The concept for this eerie WiiWare puzzler could have come straight from a meeting of the Silent Hill school board. Our young hero - described as "emo" in the game blurb, thus saving us the effort of establishing his character - is trapped in school. At night. Oh, and the school is haunted, infested even, by a strange malignant darkness. Contact with the dark results in immediate death, as spectral hands claw through the murky miasma and pull him to his doom. There are 30 rooms of nocturnal menace to negotiate before escaping, and working out how to keep the shadows at bay forms the core of the gameplay.

Viewed from a top-down perspective, your resources are limited. To begin with, you just have a torch. Now, logically speaking, this should make things a doddle - simply point the beam of light in front of you and start walking. Having created this apparently challenge-free situation, the game then immediately bends its own reality to stop you exploiting the obvious. Yes, you can use a torch, but you can't use its light to create a safe haven from the dark.

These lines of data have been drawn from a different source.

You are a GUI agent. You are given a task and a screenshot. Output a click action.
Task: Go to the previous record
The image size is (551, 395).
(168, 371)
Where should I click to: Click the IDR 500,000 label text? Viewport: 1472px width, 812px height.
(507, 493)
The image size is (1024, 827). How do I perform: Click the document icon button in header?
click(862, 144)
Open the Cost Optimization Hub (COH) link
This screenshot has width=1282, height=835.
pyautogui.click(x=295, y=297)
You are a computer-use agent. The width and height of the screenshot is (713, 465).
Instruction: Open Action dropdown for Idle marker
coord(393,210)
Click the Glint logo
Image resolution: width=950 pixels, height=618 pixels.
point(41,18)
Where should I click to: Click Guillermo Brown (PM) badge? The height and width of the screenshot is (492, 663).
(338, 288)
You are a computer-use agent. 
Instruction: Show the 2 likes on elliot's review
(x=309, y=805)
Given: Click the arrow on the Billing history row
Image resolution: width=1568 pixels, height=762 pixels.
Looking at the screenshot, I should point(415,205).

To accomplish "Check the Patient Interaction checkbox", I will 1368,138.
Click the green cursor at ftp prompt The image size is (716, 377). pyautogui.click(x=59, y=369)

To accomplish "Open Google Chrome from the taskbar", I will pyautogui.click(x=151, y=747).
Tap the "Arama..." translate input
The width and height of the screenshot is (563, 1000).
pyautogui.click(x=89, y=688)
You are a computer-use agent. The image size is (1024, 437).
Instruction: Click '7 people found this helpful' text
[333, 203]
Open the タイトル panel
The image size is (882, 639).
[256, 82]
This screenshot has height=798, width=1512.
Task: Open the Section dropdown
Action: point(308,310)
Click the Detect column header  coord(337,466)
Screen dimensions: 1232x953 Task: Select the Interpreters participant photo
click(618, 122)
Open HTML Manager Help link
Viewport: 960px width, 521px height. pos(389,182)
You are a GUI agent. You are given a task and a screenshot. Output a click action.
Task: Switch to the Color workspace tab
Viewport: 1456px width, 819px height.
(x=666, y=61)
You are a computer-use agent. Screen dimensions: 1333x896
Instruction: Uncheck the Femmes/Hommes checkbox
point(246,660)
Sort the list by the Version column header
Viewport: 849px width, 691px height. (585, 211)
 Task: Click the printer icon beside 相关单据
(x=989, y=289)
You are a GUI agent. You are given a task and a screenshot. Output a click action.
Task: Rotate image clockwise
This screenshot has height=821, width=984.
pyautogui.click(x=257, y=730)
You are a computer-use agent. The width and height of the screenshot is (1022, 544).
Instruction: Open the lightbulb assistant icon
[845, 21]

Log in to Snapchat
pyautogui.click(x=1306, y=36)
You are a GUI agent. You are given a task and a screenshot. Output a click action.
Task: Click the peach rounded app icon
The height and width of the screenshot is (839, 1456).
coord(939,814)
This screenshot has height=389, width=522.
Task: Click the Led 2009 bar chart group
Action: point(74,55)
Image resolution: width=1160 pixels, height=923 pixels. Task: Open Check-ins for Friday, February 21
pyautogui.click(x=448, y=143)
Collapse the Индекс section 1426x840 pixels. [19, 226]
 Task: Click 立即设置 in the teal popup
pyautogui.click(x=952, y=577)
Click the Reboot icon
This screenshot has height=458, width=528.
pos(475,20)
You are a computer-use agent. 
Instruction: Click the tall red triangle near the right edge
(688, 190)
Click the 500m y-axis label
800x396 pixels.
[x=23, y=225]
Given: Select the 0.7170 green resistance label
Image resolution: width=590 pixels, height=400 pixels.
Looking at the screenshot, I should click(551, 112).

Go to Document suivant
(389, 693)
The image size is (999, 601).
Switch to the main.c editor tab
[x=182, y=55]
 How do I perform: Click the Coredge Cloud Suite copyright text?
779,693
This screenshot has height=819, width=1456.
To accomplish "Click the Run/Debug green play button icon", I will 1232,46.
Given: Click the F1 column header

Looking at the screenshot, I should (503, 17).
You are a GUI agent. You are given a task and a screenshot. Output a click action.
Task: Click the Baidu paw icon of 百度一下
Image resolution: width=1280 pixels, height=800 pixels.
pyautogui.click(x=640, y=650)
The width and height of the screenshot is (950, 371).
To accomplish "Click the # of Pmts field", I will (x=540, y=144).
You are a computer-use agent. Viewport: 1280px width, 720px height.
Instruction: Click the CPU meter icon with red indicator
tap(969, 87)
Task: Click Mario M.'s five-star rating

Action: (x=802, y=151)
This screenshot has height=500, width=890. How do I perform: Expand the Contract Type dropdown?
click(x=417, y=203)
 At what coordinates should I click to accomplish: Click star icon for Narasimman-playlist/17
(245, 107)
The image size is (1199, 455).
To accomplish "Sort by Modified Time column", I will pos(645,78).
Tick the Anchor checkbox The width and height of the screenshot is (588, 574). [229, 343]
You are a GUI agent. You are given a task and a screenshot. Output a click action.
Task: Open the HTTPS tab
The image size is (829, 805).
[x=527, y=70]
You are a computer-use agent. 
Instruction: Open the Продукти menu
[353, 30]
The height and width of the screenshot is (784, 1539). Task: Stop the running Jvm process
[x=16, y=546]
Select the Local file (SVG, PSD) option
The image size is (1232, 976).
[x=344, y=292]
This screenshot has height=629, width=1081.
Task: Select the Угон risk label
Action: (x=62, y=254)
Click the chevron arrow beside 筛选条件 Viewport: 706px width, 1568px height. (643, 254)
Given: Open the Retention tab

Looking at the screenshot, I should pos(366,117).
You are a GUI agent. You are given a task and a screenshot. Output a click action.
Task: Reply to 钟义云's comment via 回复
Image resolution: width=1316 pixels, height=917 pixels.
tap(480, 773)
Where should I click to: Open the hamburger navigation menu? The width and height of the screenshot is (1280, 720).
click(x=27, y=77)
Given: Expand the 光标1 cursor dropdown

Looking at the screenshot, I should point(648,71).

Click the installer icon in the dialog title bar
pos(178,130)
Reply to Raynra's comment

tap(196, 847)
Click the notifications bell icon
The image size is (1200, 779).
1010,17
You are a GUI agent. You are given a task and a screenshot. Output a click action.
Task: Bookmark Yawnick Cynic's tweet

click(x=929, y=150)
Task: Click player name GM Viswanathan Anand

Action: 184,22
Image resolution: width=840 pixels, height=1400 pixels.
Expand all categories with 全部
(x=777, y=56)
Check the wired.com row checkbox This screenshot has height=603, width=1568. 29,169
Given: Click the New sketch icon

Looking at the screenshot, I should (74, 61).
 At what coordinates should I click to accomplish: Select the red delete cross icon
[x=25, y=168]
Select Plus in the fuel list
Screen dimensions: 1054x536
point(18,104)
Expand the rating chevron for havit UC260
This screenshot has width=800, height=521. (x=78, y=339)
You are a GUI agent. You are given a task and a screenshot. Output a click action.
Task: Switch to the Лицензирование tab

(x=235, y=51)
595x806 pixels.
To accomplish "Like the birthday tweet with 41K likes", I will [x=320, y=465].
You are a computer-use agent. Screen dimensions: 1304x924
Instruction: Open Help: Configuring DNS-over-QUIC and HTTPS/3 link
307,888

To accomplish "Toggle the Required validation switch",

Instead you must rely on whatever objects are in the room, using your torch to locate useful items but not to reach them. A desk lamp, for instance, creates a pool of radiance when switched on. Find slingshot ammunition and you can switch to an over-the-shoulder aiming view to break a window, letting in a shaft of much-needed light. Televisions and computers can also be used to create smaller, sometimes unreliable safe-zones. Should your torch battery run low, you must recharge it by shaking the remote - a fairly perfunctory and intrusive use of motion sensing that adds nothing to the game but inconvenience.

Electrical items use power, however, and each room has a limit to how many things can be switched on before you blow the fuse, plunging yourself back into lethal darkness. Cherry bombs, on the other hand, can be useful for breaking windows when you don't have enough slingshot ammo, but at the risk of damaging appliances that could have been more helpful.

This makes the game look easier than it is. You don't normally get this much light to work with.

And so it becomes a process of trial and error, cutting circles and pathways of light through the shadows to create safe passage to the exit. As well as the ill-formed spectres scuttling away from your flashlight, there's someone else in the school - your girlfriend. She'll try and make sporadic contact on the school's phones, the reaching of which forms secondary objectives as you progress. The more contact you maintain with her, the better the ending you'll get should you finally escape.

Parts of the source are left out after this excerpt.